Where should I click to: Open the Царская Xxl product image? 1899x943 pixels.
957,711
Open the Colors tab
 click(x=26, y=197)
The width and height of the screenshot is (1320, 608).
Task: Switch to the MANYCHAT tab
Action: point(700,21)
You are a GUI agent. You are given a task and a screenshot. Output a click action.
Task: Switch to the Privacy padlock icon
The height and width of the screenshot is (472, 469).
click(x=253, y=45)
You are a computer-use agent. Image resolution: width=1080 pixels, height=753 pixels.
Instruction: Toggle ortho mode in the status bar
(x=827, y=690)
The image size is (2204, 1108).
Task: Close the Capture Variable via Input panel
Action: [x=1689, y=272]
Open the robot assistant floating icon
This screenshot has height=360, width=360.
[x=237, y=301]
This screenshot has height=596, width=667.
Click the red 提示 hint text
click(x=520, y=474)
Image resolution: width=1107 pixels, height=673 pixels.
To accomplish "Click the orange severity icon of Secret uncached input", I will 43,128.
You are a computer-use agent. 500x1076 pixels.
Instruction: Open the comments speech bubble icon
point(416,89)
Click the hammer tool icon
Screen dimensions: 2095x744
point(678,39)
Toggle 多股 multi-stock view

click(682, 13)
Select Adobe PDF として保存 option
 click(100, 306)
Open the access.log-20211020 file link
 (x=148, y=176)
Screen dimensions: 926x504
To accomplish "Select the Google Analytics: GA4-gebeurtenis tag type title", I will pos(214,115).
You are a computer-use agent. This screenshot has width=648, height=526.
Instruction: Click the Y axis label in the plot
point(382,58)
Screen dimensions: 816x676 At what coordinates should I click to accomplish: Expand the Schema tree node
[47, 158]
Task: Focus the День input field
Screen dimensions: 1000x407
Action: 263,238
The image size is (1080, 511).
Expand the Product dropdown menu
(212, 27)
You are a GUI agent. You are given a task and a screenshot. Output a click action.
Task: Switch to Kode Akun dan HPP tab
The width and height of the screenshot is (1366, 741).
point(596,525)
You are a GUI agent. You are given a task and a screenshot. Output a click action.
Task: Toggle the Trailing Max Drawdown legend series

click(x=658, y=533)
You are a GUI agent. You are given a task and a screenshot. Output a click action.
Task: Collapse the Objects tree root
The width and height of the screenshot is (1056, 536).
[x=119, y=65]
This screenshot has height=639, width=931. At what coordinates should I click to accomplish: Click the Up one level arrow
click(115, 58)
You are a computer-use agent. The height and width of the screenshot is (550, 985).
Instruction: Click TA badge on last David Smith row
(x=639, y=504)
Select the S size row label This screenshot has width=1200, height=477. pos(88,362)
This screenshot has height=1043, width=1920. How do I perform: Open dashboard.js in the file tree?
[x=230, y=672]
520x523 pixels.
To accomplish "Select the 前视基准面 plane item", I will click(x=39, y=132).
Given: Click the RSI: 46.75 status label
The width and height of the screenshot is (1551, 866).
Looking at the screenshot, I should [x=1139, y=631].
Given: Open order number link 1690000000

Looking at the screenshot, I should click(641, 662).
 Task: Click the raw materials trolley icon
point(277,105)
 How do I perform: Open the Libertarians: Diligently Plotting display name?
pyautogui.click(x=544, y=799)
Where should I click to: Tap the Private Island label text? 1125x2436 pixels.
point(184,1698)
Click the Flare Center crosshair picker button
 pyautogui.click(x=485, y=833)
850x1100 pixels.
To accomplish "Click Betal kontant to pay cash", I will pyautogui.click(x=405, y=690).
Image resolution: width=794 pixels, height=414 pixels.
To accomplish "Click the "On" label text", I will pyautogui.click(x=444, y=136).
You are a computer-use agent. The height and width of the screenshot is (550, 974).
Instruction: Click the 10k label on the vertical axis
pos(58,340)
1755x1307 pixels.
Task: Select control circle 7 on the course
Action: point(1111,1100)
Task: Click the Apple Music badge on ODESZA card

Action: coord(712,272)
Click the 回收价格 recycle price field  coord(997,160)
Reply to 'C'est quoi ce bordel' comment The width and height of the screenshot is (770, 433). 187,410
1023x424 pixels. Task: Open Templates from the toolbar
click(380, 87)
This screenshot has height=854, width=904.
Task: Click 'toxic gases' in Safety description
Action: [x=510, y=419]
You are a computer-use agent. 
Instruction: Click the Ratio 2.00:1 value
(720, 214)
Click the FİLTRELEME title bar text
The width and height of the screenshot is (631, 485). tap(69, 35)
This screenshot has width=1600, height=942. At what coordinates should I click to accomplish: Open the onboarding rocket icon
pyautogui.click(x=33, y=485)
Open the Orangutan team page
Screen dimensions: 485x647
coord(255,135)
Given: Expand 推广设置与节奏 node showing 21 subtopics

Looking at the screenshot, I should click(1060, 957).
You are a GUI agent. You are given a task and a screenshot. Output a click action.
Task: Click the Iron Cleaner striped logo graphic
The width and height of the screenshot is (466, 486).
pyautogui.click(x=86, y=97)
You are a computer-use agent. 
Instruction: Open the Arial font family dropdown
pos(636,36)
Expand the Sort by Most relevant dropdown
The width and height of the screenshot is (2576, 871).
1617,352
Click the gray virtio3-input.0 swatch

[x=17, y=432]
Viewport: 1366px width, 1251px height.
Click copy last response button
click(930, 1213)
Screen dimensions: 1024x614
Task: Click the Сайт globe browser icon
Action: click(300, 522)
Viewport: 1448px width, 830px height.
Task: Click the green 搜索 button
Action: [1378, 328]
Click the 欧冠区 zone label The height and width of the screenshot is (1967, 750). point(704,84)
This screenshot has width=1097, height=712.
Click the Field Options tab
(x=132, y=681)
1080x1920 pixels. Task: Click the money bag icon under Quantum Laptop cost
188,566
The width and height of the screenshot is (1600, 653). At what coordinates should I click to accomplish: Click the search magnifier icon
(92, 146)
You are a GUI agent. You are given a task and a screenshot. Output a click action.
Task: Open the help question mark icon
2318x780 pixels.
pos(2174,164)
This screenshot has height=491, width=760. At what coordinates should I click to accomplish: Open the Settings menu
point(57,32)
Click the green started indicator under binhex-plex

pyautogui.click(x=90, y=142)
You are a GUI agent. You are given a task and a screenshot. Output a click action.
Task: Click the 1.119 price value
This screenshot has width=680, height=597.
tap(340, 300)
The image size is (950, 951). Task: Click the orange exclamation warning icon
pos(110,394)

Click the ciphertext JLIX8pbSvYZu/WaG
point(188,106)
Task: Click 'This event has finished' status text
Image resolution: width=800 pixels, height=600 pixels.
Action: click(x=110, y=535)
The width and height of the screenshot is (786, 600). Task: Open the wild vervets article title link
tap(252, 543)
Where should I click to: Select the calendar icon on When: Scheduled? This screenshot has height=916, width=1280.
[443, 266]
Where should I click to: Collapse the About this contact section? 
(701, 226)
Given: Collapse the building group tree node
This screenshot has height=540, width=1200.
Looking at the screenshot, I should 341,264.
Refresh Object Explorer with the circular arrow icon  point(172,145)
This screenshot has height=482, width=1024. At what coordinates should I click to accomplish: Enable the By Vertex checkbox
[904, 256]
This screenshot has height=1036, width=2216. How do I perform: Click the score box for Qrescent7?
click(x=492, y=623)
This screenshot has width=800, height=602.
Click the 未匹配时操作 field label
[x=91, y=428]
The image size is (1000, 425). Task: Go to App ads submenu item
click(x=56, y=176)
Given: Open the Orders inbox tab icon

++++++++++++++++++++

Exercise brief |
Produce an exact copy of all the records.

Written response |
Where should I click to: Open the Царская Xxl product image? 1899x943 pixels.
957,711
Open the Colors tab
 click(x=26, y=197)
The width and height of the screenshot is (1320, 608).
Task: Switch to the MANYCHAT tab
Action: point(700,21)
You are a GUI agent. You are given a task and a screenshot. Output a click action.
Task: Switch to the Privacy padlock icon
The height and width of the screenshot is (472, 469).
click(x=253, y=45)
You are a computer-use agent. Image resolution: width=1080 pixels, height=753 pixels.
Instruction: Toggle ortho mode in the status bar
(x=827, y=690)
The image size is (2204, 1108).
Task: Close the Capture Variable via Input panel
Action: [x=1689, y=272]
Open the robot assistant floating icon
This screenshot has height=360, width=360.
[x=237, y=301]
This screenshot has height=596, width=667.
Click the red 提示 hint text
click(x=520, y=474)
Image resolution: width=1107 pixels, height=673 pixels.
To accomplish "Click the orange severity icon of Secret uncached input", I will 43,128.
You are a computer-use agent. 500x1076 pixels.
Instruction: Open the comments speech bubble icon
point(416,89)
Click the hammer tool icon
Screen dimensions: 2095x744
point(678,39)
Toggle 多股 multi-stock view

click(682, 13)
Select Adobe PDF として保存 option
 click(100, 306)
Open the access.log-20211020 file link
 (x=148, y=176)
Screen dimensions: 926x504
To accomplish "Select the Google Analytics: GA4-gebeurtenis tag type title", I will pos(214,115).
You are a computer-use agent. This screenshot has width=648, height=526.
Instruction: Click the Y axis label in the plot
point(382,58)
Screen dimensions: 816x676 At what coordinates should I click to accomplish: Expand the Schema tree node
[47, 158]
Task: Focus the День input field
Screen dimensions: 1000x407
Action: 263,238
The image size is (1080, 511).
Expand the Product dropdown menu
(212, 27)
You are a GUI agent. You are given a task and a screenshot. Output a click action.
Task: Switch to Kode Akun dan HPP tab
The width and height of the screenshot is (1366, 741).
point(596,525)
You are a GUI agent. You are given a task and a screenshot. Output a click action.
Task: Toggle the Trailing Max Drawdown legend series

click(x=658, y=533)
You are a GUI agent. You are given a task and a screenshot. Output a click action.
Task: Collapse the Objects tree root
The width and height of the screenshot is (1056, 536).
[x=119, y=65]
This screenshot has height=639, width=931. At what coordinates should I click to accomplish: Click the Up one level arrow
click(115, 58)
You are a computer-use agent. The height and width of the screenshot is (550, 985).
Instruction: Click TA badge on last David Smith row
(x=639, y=504)
Select the S size row label This screenshot has width=1200, height=477. pos(88,362)
This screenshot has height=1043, width=1920. How do I perform: Open dashboard.js in the file tree?
[x=230, y=672]
520x523 pixels.
To accomplish "Select the 前视基准面 plane item", I will click(x=39, y=132).
Given: Click the RSI: 46.75 status label
The width and height of the screenshot is (1551, 866).
Looking at the screenshot, I should [x=1139, y=631].
Given: Open order number link 1690000000

Looking at the screenshot, I should click(641, 662).
 Task: Click the raw materials trolley icon
point(277,105)
 How do I perform: Open the Libertarians: Diligently Plotting display name?
pyautogui.click(x=544, y=799)
Where should I click to: Tap the Private Island label text? 1125x2436 pixels.
point(184,1698)
Click the Flare Center crosshair picker button
 pyautogui.click(x=485, y=833)
850x1100 pixels.
To accomplish "Click Betal kontant to pay cash", I will pyautogui.click(x=405, y=690).
Image resolution: width=794 pixels, height=414 pixels.
To accomplish "Click the "On" label text", I will pyautogui.click(x=444, y=136).
You are a computer-use agent. The height and width of the screenshot is (550, 974).
Instruction: Click the 10k label on the vertical axis
pos(58,340)
1755x1307 pixels.
Task: Select control circle 7 on the course
Action: point(1111,1100)
Task: Click the Apple Music badge on ODESZA card

Action: coord(712,272)
Click the 回收价格 recycle price field  coord(997,160)
Reply to 'C'est quoi ce bordel' comment The width and height of the screenshot is (770, 433). 187,410
1023x424 pixels. Task: Open Templates from the toolbar
click(380, 87)
This screenshot has height=854, width=904.
Task: Click 'toxic gases' in Safety description
Action: [x=510, y=419]
You are a computer-use agent. 
Instruction: Click the Ratio 2.00:1 value
(720, 214)
Click the FİLTRELEME title bar text
The width and height of the screenshot is (631, 485). tap(69, 35)
This screenshot has width=1600, height=942. At what coordinates should I click to accomplish: Open the onboarding rocket icon
pyautogui.click(x=33, y=485)
Open the Orangutan team page
Screen dimensions: 485x647
coord(255,135)
Given: Expand 推广设置与节奏 node showing 21 subtopics

Looking at the screenshot, I should click(1060, 957).
You are a GUI agent. You are given a task and a screenshot. Output a click action.
Task: Click the Iron Cleaner striped logo graphic
The width and height of the screenshot is (466, 486).
pyautogui.click(x=86, y=97)
You are a computer-use agent. 
Instruction: Open the Arial font family dropdown
pos(636,36)
Expand the Sort by Most relevant dropdown
The width and height of the screenshot is (2576, 871).
1617,352
Click the gray virtio3-input.0 swatch

[x=17, y=432]
Viewport: 1366px width, 1251px height.
Click copy last response button
click(930, 1213)
Screen dimensions: 1024x614
Task: Click the Сайт globe browser icon
Action: click(300, 522)
Viewport: 1448px width, 830px height.
Task: Click the green 搜索 button
Action: [1378, 328]
Click the 欧冠区 zone label The height and width of the screenshot is (1967, 750). point(704,84)
This screenshot has width=1097, height=712.
Click the Field Options tab
(x=132, y=681)
1080x1920 pixels. Task: Click the money bag icon under Quantum Laptop cost
188,566
The width and height of the screenshot is (1600, 653). At what coordinates should I click to accomplish: Click the search magnifier icon
(92, 146)
You are a GUI agent. You are given a task and a screenshot. Output a click action.
Task: Open the help question mark icon
2318x780 pixels.
pos(2174,164)
This screenshot has height=491, width=760. At what coordinates should I click to accomplish: Open the Settings menu
point(57,32)
Click the green started indicator under binhex-plex

pyautogui.click(x=90, y=142)
You are a GUI agent. You are given a task and a screenshot. Output a click action.
Task: Click the 1.119 price value
This screenshot has width=680, height=597.
tap(340, 300)
The image size is (950, 951). Task: Click the orange exclamation warning icon
pos(110,394)

Click the ciphertext JLIX8pbSvYZu/WaG
point(188,106)
Task: Click 'This event has finished' status text
Image resolution: width=800 pixels, height=600 pixels.
Action: click(x=110, y=535)
The width and height of the screenshot is (786, 600). Task: Open the wild vervets article title link
tap(252, 543)
Where should I click to: Select the calendar icon on When: Scheduled? This screenshot has height=916, width=1280.
[443, 266]
Where should I click to: Collapse the About this contact section? 
(701, 226)
Given: Collapse the building group tree node
This screenshot has height=540, width=1200.
Looking at the screenshot, I should 341,264.
Refresh Object Explorer with the circular arrow icon  point(172,145)
This screenshot has height=482, width=1024. At what coordinates should I click to accomplish: Enable the By Vertex checkbox
[904, 256]
This screenshot has height=1036, width=2216. How do I perform: Click the score box for Qrescent7?
click(x=492, y=623)
This screenshot has width=800, height=602.
Click the 未匹配时操作 field label
[x=91, y=428]
The image size is (1000, 425). Task: Go to App ads submenu item
click(x=56, y=176)
Given: Open the Orders inbox tab icon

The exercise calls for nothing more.